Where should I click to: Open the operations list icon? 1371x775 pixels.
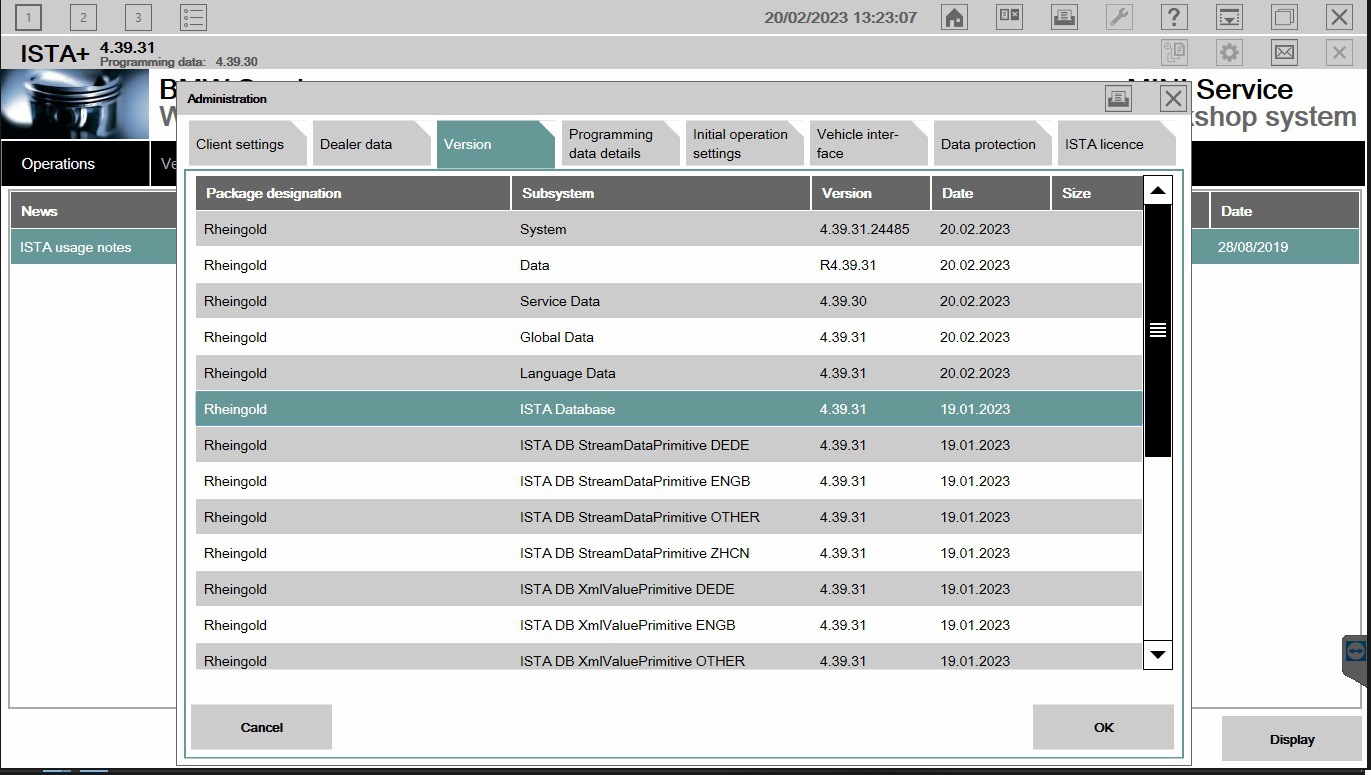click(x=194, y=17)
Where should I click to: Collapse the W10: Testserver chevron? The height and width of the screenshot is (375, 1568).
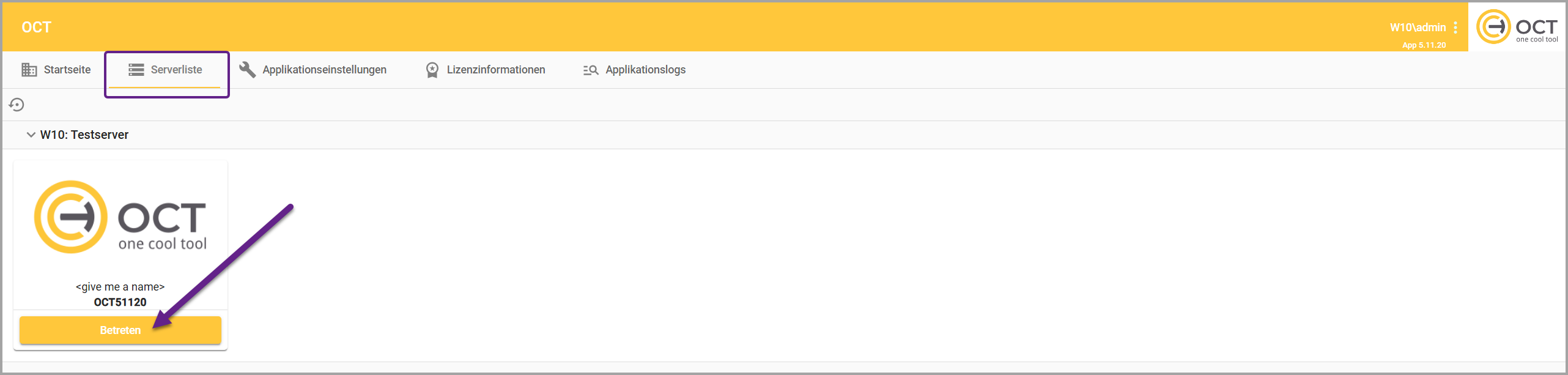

________________________

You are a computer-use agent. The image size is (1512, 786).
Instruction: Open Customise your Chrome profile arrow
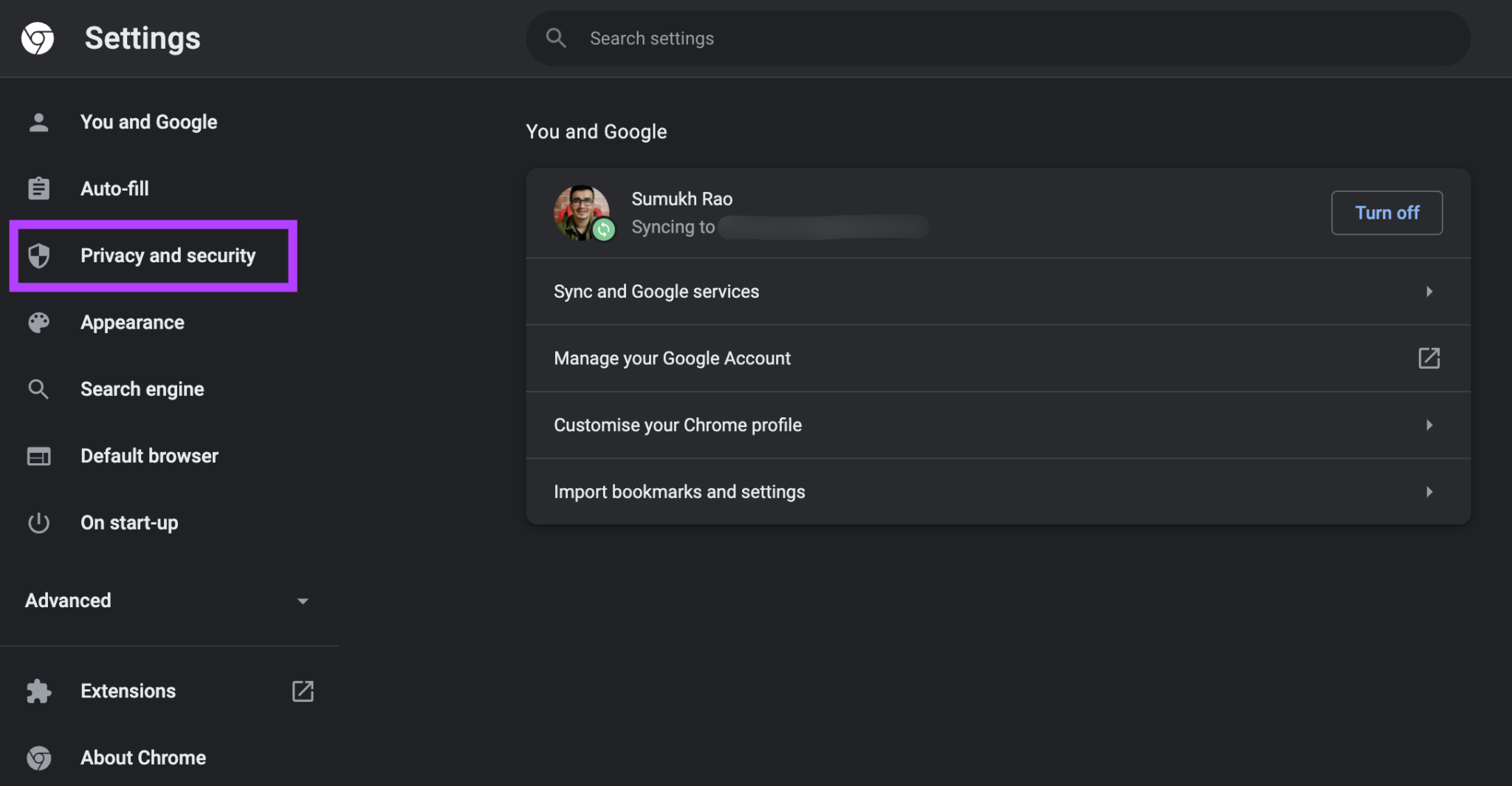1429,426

________________________

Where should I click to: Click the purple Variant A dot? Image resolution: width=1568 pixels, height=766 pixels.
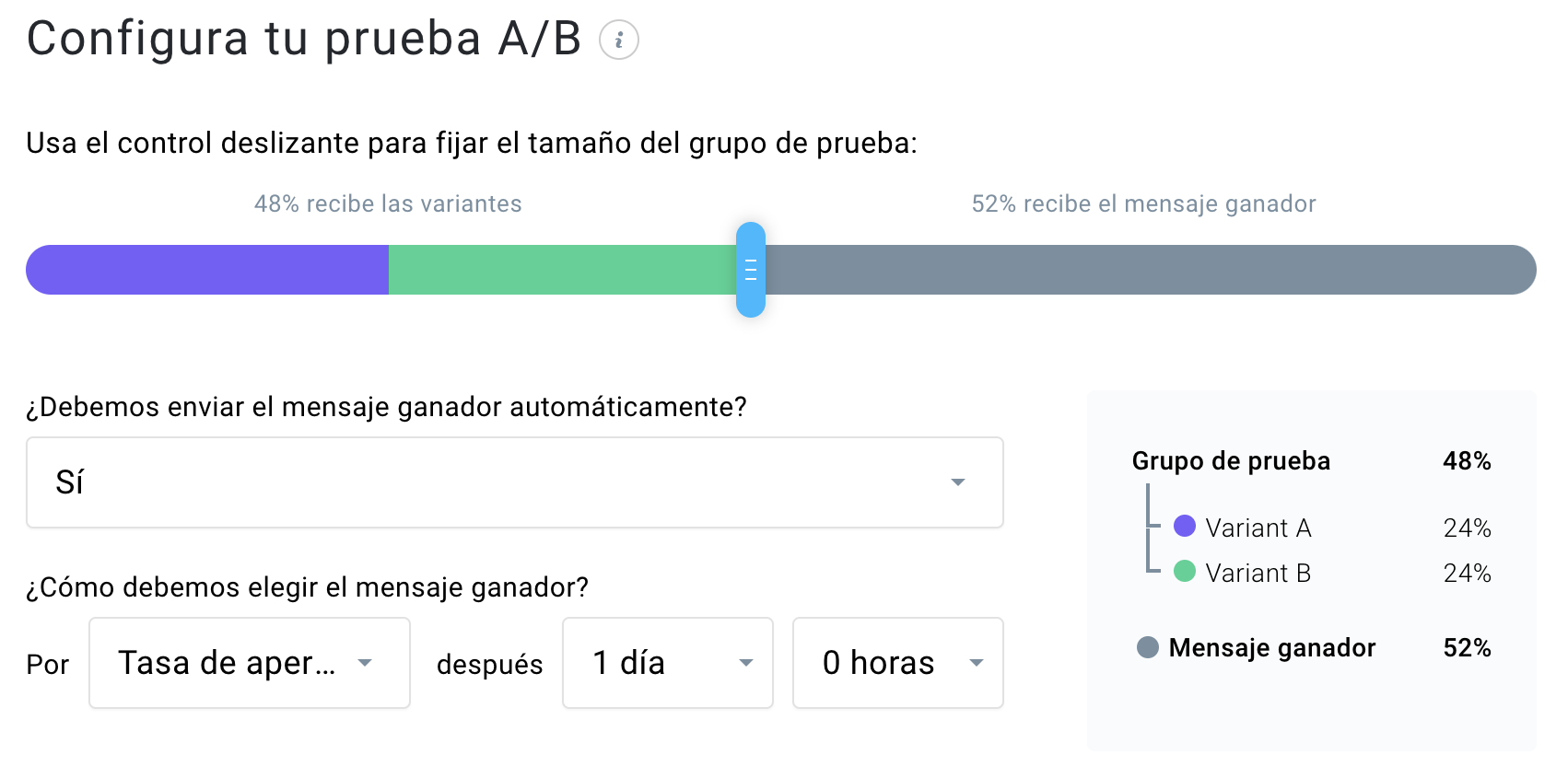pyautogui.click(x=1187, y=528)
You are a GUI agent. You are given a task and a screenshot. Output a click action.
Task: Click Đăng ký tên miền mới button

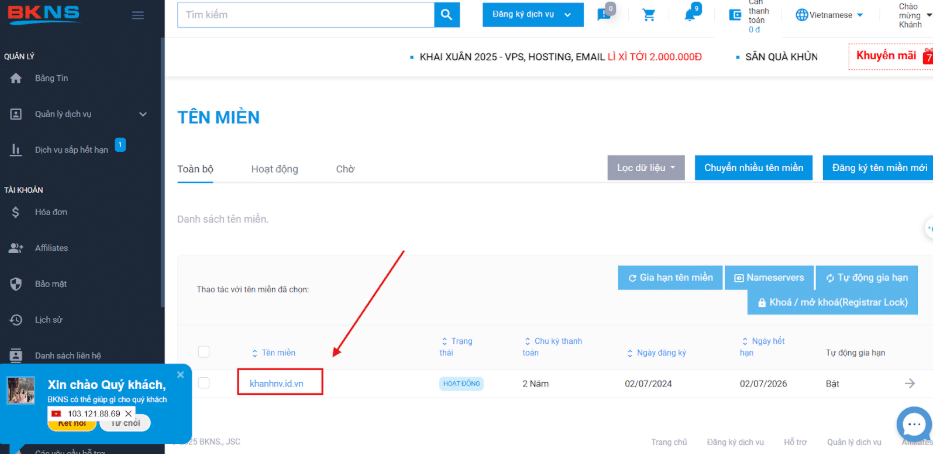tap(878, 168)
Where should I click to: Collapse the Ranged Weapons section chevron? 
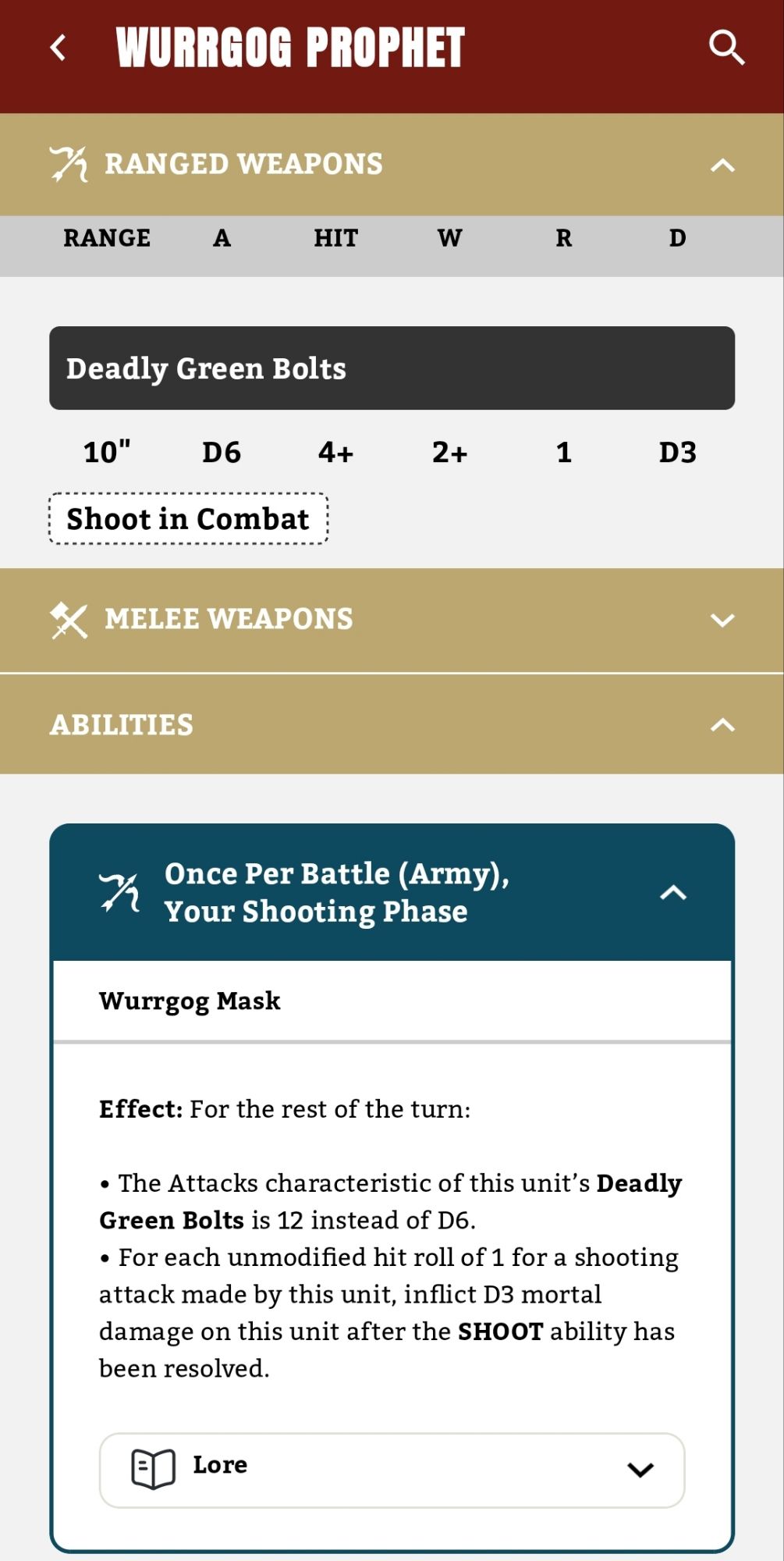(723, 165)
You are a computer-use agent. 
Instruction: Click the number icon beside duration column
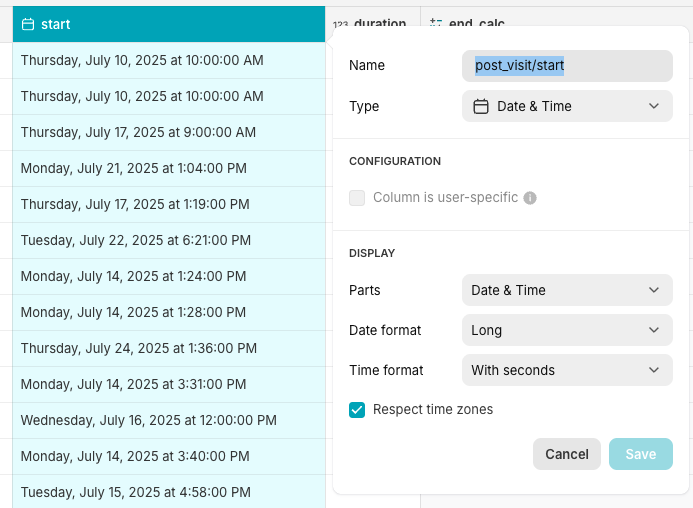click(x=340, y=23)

________________________

Look through the entries and copy every line in which the string "agent" appears.

You are a computer-use agent. The image size is (1512, 786).
You are a GUI agent. You are given a task and a screenshot. Output a click action.
You are a computer-use agent. 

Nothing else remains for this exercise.